In 2021, “Amazon Europe Unit”, a division based in Luxembourg in which the activities of Great Britain, Germany, France, Italy, Spain, Poland, Netherlands, Sweden, He paid no tax. Indeed, it obtained a tax credit of 1 billion euros. This in the face of a turnover increasing by 17% per year €51.3 billion. However, taxes are calculated on Profits that for Amazon Eu were not there. Indeed, the company recorded a loss of 1.2 billion euros. Curiously, the company’s sales increased by 22%, the costs did not increase and, at the level of the whole group, It closed 2021 with a profit of 24.9 billion, an increase of 2 billion compared to the previous year. But the fact that the company is not making money in Europe is nothing new. Headquarters in Luxembourg This entity directs the activities
The small country has a very favorable tax system, especially many Laxity with transfer of profits elsewheremost likely in secret jurisdictions like the usual Virgin Islands, Caymans, etc., Jersey, Delaware and others (Most of these are directly attributable to Britain). Here profits are taxed Ridiculous or non-existent prices. The “game” by which multinational corporations transfer their profits is, after all, very simple. Subsidiaries of the same group residing elsewhere sell licenses, software, patents, etc. to divisions of countries where the tax rate is higher. Every year, Alphabet (Google) subsidiaries around the world purchase licenses from, for example, Google Bermuda. Most large companies do the same, some more, some less.

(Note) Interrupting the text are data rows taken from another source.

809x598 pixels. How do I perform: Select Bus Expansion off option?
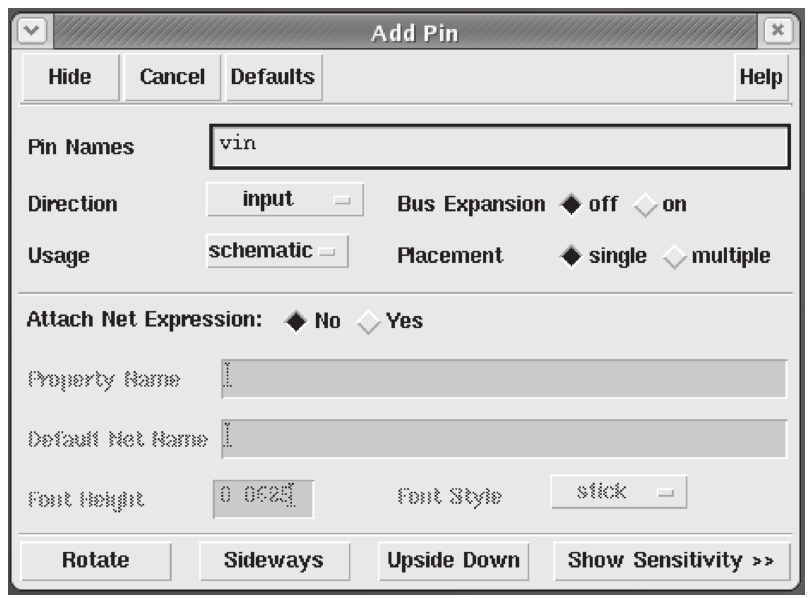570,204
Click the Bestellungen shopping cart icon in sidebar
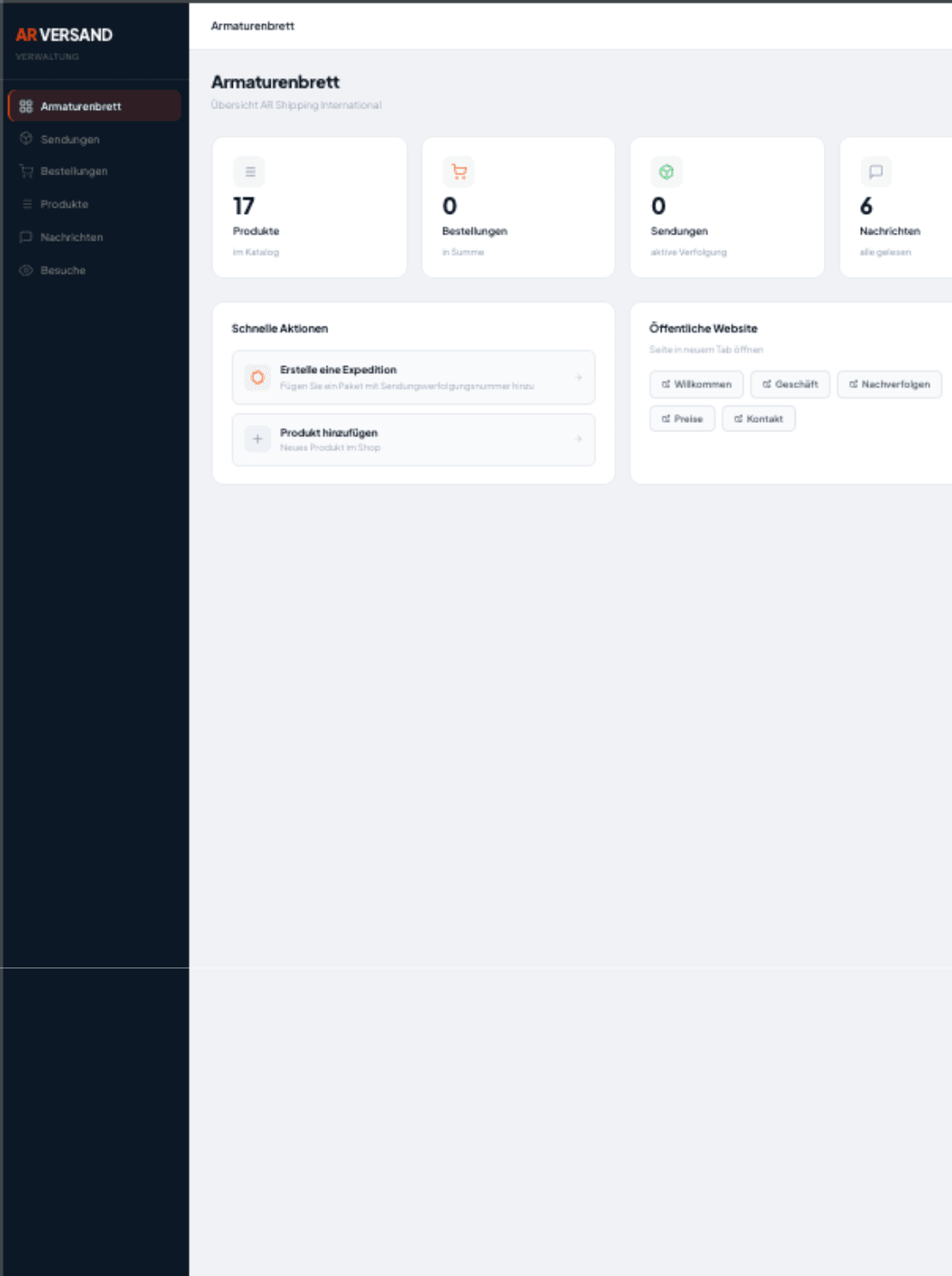 tap(26, 172)
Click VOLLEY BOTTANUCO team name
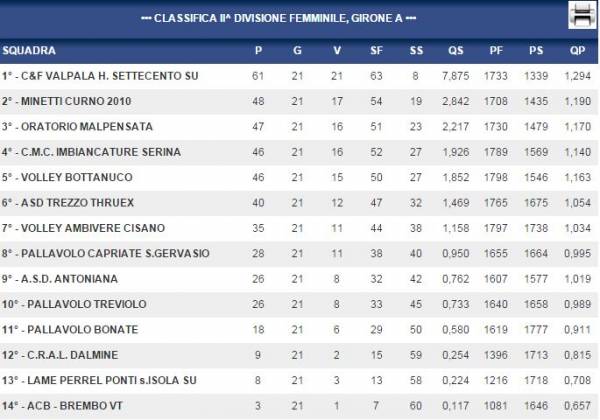 (77, 177)
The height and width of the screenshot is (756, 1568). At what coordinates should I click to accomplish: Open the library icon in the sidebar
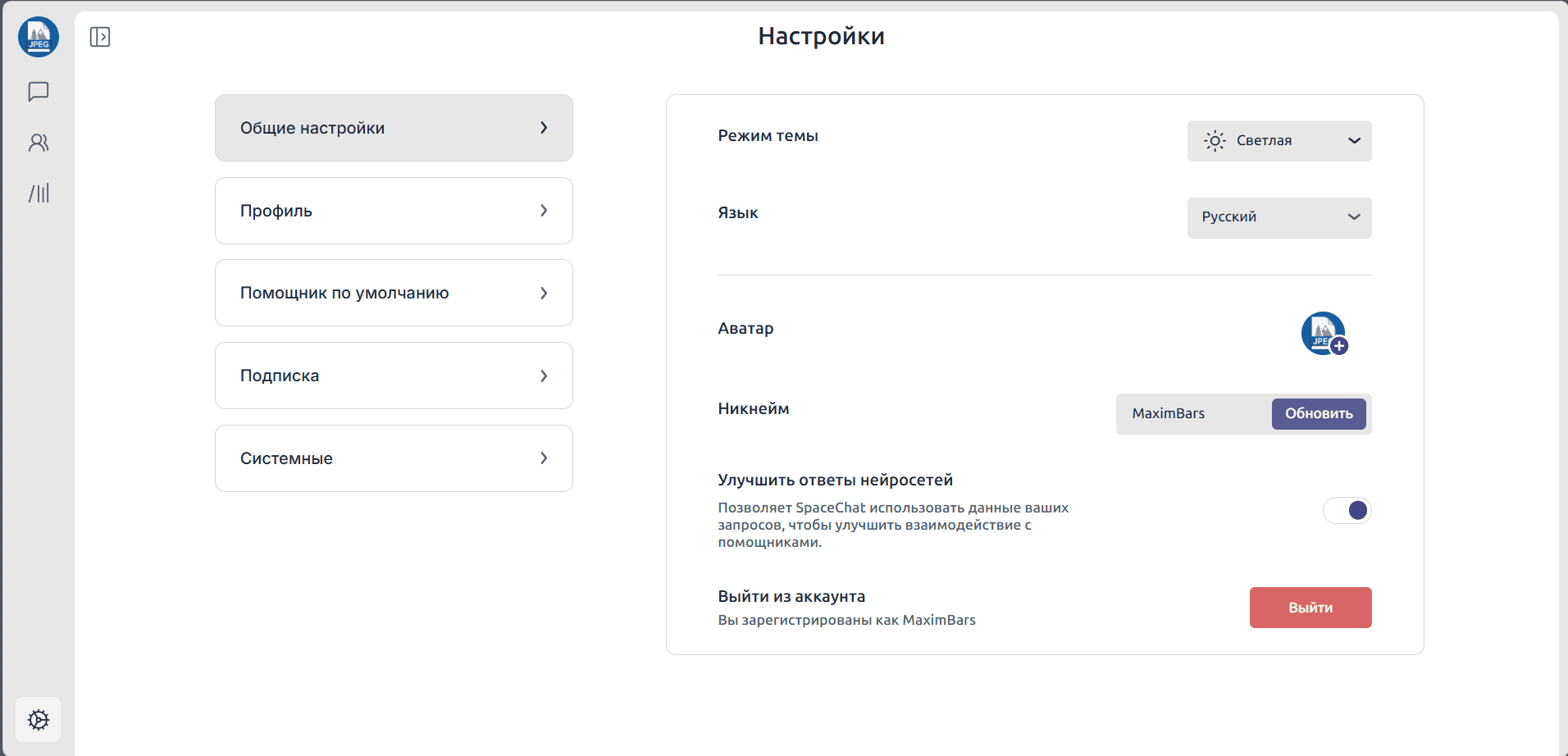[x=39, y=194]
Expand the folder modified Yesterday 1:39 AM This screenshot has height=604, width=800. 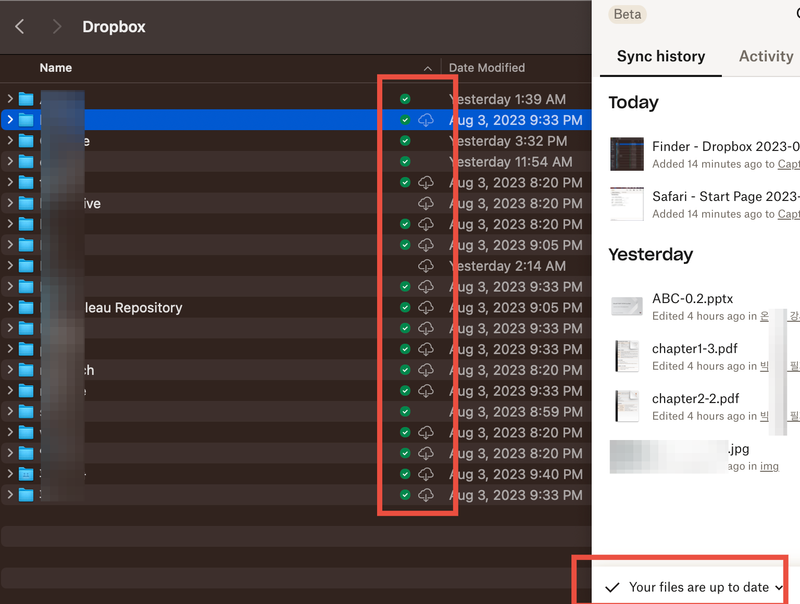tap(10, 99)
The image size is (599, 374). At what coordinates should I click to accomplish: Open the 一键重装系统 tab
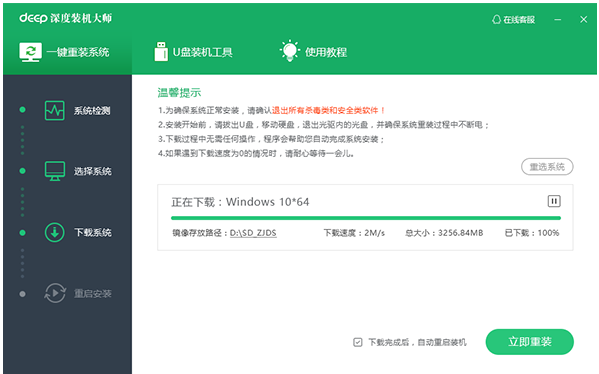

An Amazon spokesperson said the company is taxed at all of its European subsidiaries, and revenues, profits and taxes are recorded and reported directly to local tax authorities. “Everywhere in Europe, we pay a tax on Company profits in hundreds of millions of eurossaid the Amazon spokesperson. ask by Ilfattoquotidiano.it The company notes that 345 million euros of unspecified amounts were paid in Italy “tax contributions”It is therefore not an ordinary tax on corporate dividends, but a much broader definition. On the other hand, Amazon did not answer a question about the profits made in Italy. A memo from the group notes that the $1 billion tax benefit is “primarily due to net losses carried forward under the tax consolidation system.” Luxembourg-based Amazon has less than 7,000 employees and is registered 37 billion euros of expenditure for “raw materials and consumables”. And 15 billion “foreign charges” resulted in an annual loss. “We are investing heavily in job creation and infrastructure across Europe – over €100 billion since 2010,” an Amazon representative said.